(Exercise description): The reply should hold nothing except the lines from the one with "The height and" through the end of the entries, duplicated exactly and with no pictures.

[Records for the exercise — start]

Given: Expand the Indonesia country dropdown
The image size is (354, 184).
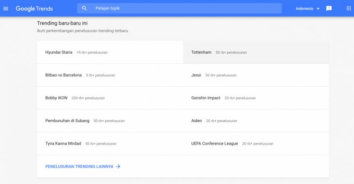Looking at the screenshot, I should pos(308,8).
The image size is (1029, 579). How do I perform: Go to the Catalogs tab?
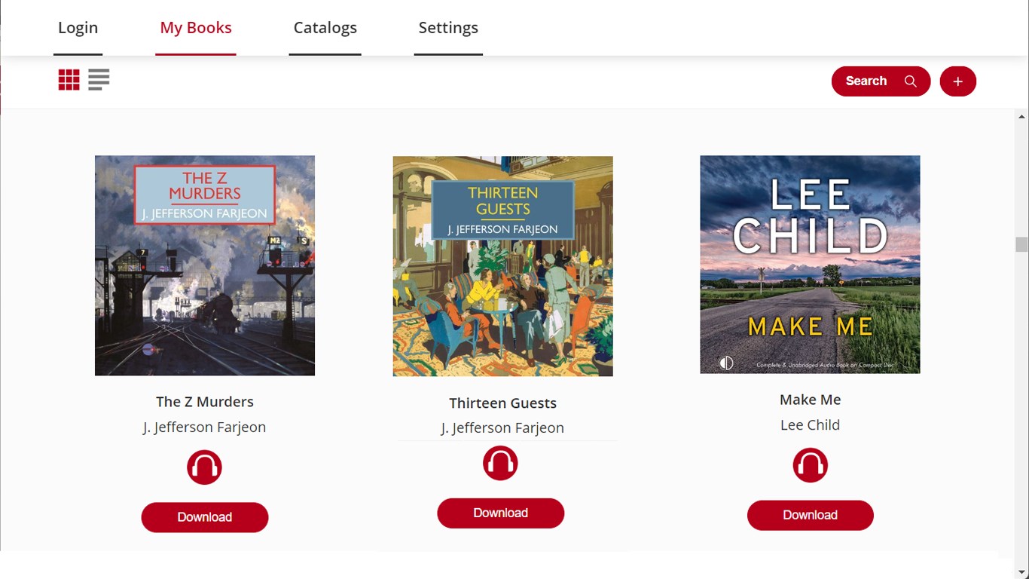pyautogui.click(x=325, y=28)
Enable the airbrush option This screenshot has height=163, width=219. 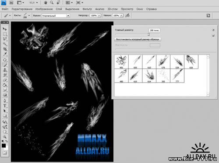point(127,15)
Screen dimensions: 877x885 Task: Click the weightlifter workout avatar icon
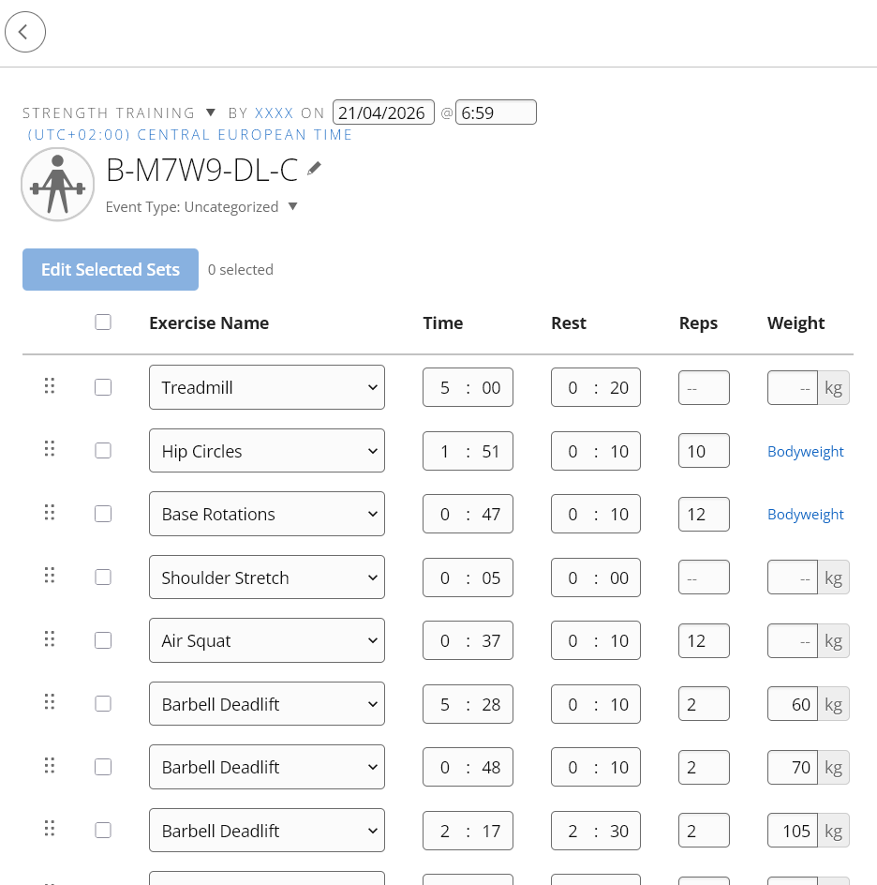(x=57, y=185)
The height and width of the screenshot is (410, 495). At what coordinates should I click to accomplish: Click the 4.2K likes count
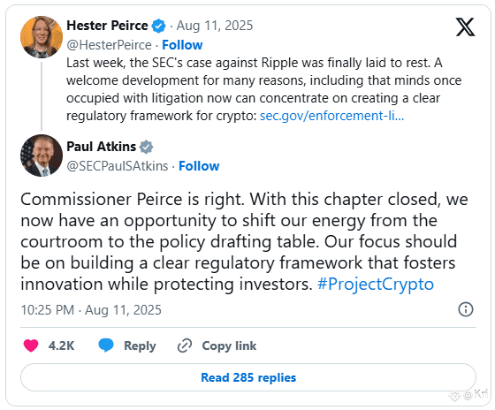61,345
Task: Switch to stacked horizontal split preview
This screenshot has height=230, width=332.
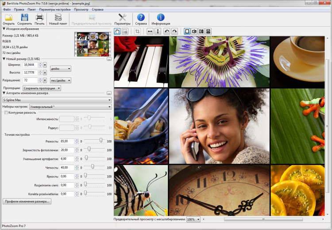Action: click(208, 31)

[Records for the exercise — finish]

(Written answer):
The height and width of the screenshot is (410, 495). At what coordinates should I click to accomplish: Click the 4.2K likes count
61,345
Task: Switch to stacked horizontal split preview
This screenshot has height=230, width=332.
Action: click(208, 31)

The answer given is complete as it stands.